Nouveautés romantiques pour piano

Alain Pâris 21/03/2018
Jusqu’à quel niveau de découvertes peuvent nous entraîner les musicologues avec leurs éditions Urtext ? Etat des lieux avec le répertoire pour clavier de Beethoven à Janacek.
Lorsque fut entreprise l’édition monumentale des œuvres de Liszt en 1970 (Editio Musica Budapest), la musicologie ne parlait pas la même langue qu’aujourd’hui. Je m’explique : l’héritage éditorial était lourd, encrassé, pas toujours rigoureux. Il y avait du pain sur la planche et il serait injuste de jeter la pierre à ceux qui ont eu le mérite de s’investir dans une telle entreprise. Mais avec la disparition de l’univers communiste, les méthodes ont changé. En outre, pour la musique de Liszt, on ne cesse de découvrir des versions différentes d’une même œuvre, avec des manuscrits éparpillés dans toute l’Europe au hasard des voyages de notre musicien.
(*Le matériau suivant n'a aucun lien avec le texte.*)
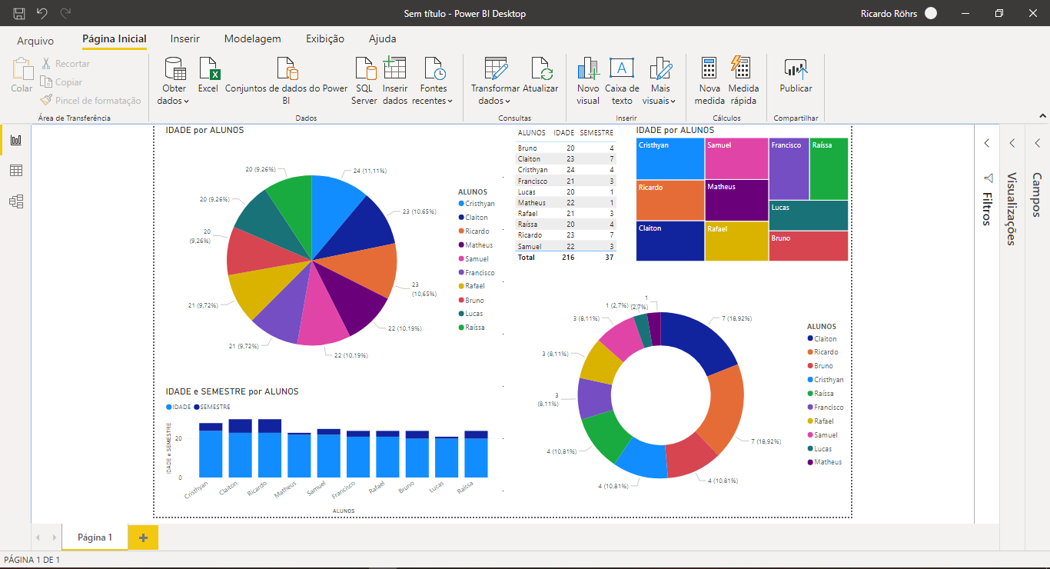Open the Model relationships view
Screen dimensions: 1050x569
(15, 201)
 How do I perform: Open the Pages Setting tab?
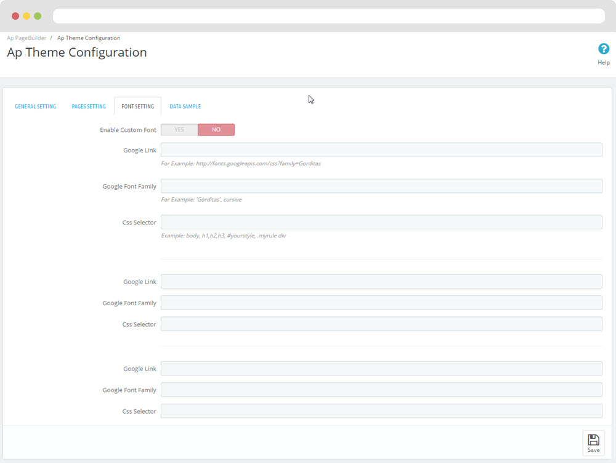tap(89, 107)
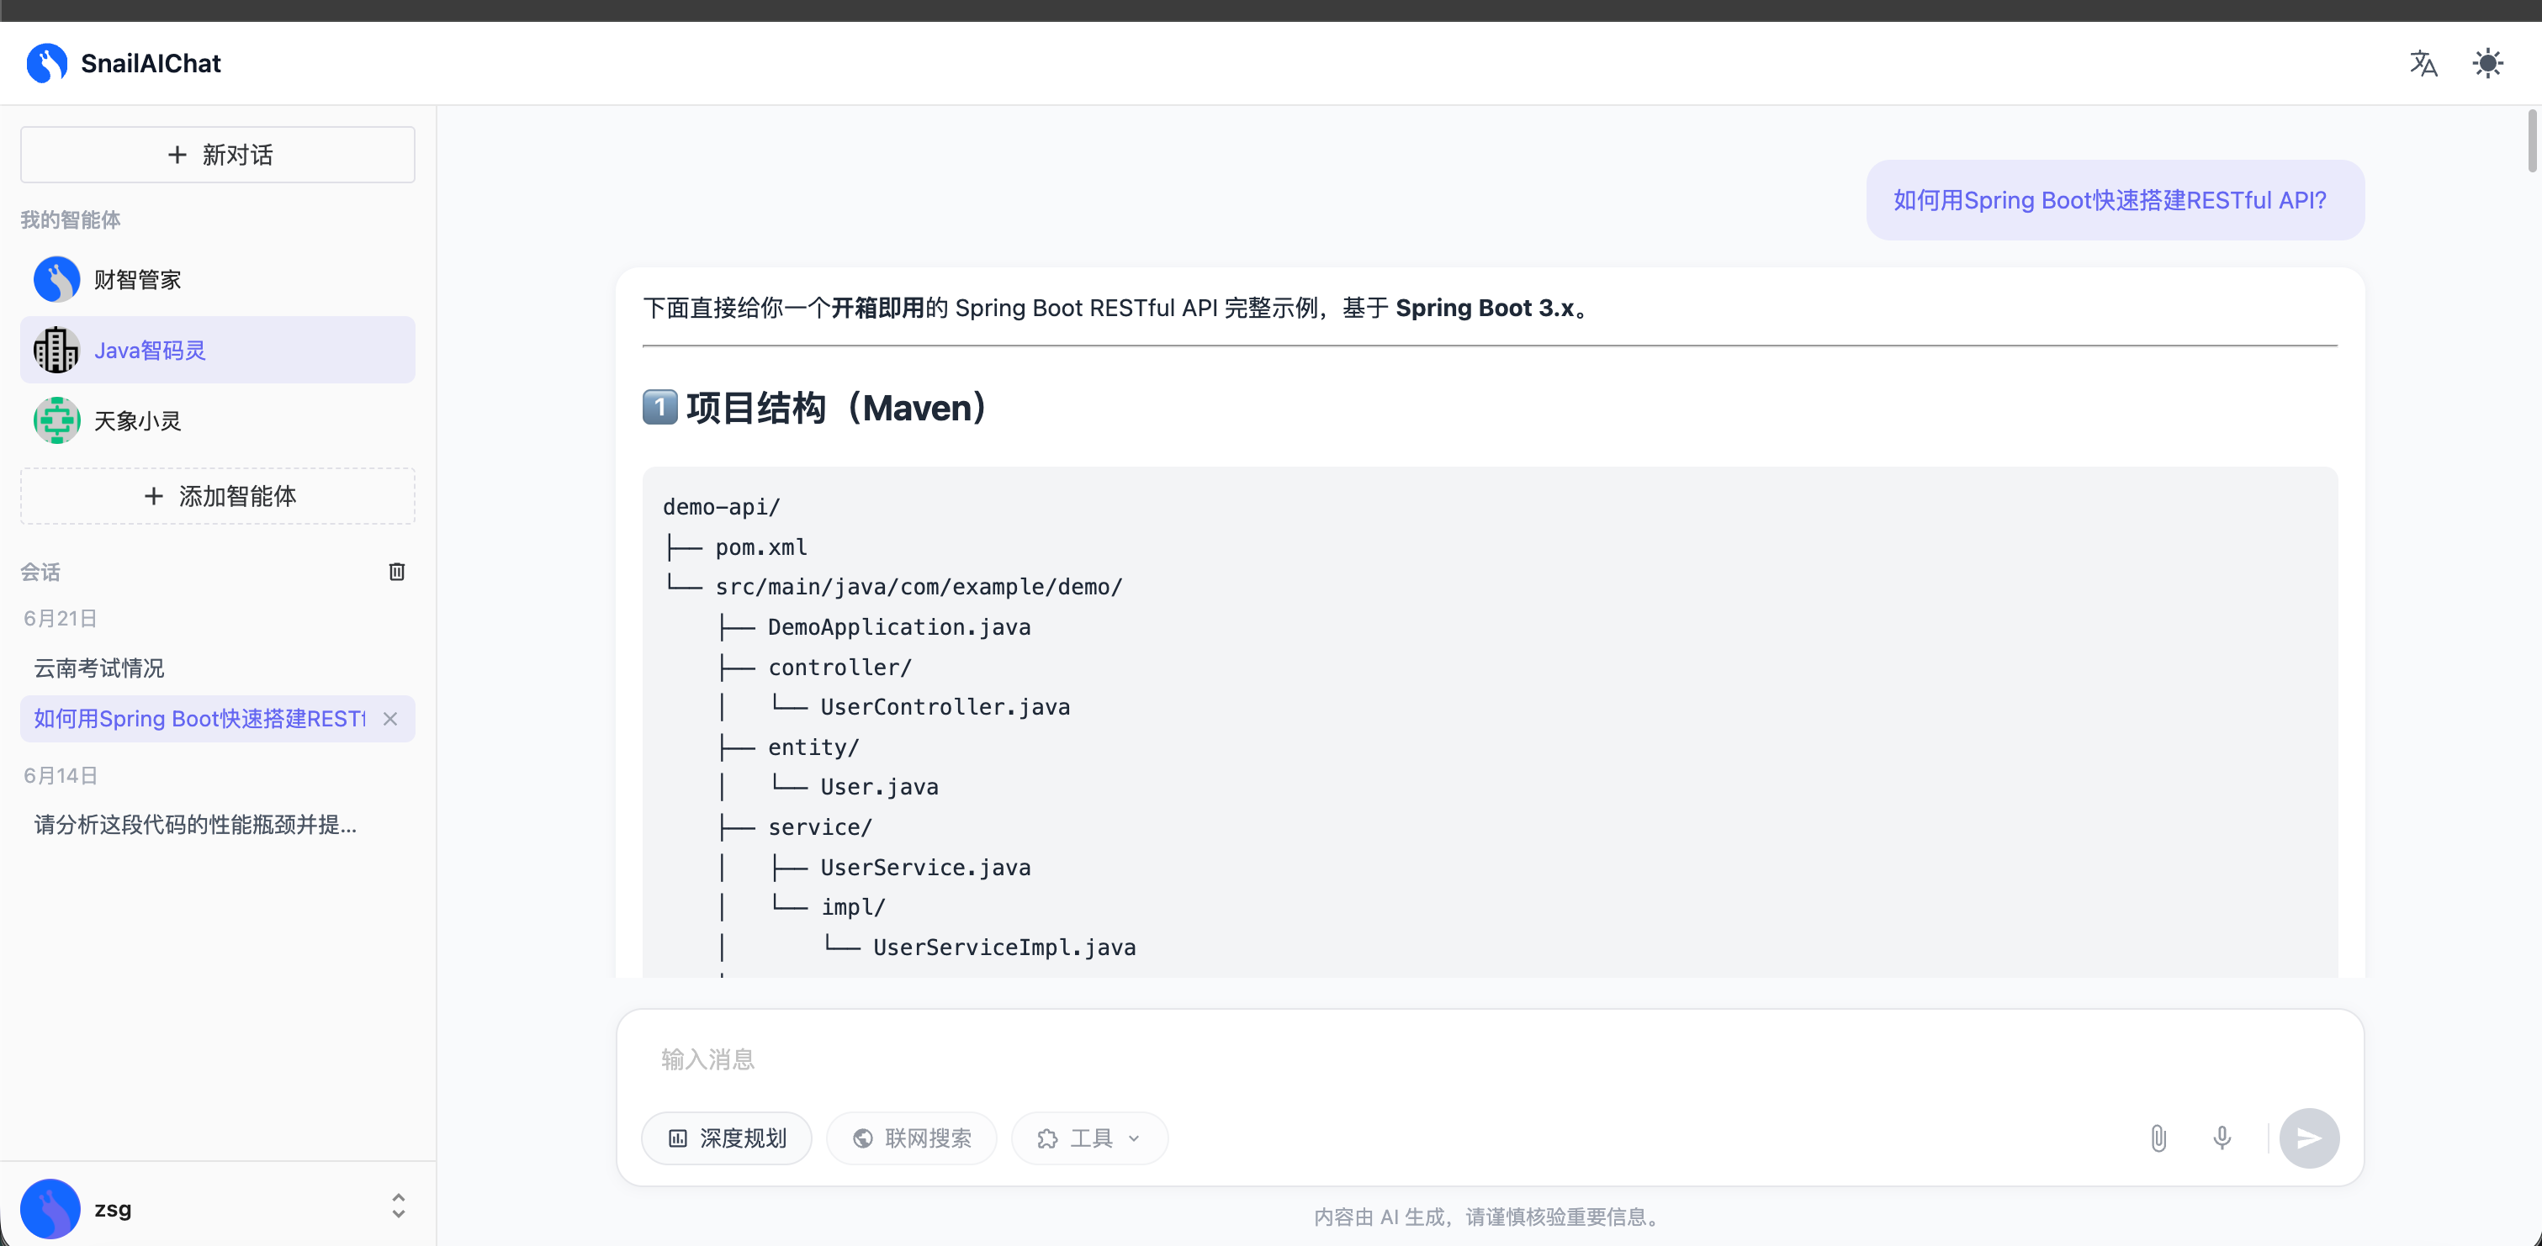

Tout ceci pour expliquer que le texte de certaines pièces fondamentales que l’on considérait comme coulé dans le bronze a pu être remis en cause ou complété par des apports inédits. D’où l’apparition, dans cette édition monumentale, d’une série de volumes supplémentaires tenant compte des variantes et des versions antérieures. C’est l’objet du “Suppl.8” des œuvres pour piano consacré aux dix dernières Rhapsodies hongroises et à quelques pièces isolées dont la Marche de Rakoczi. Mais attention, si vous perdiez déjà votre latin (pardon, votre magyar) entre la “numérotation piano” et la “numération orchestre”, vous allez être servis.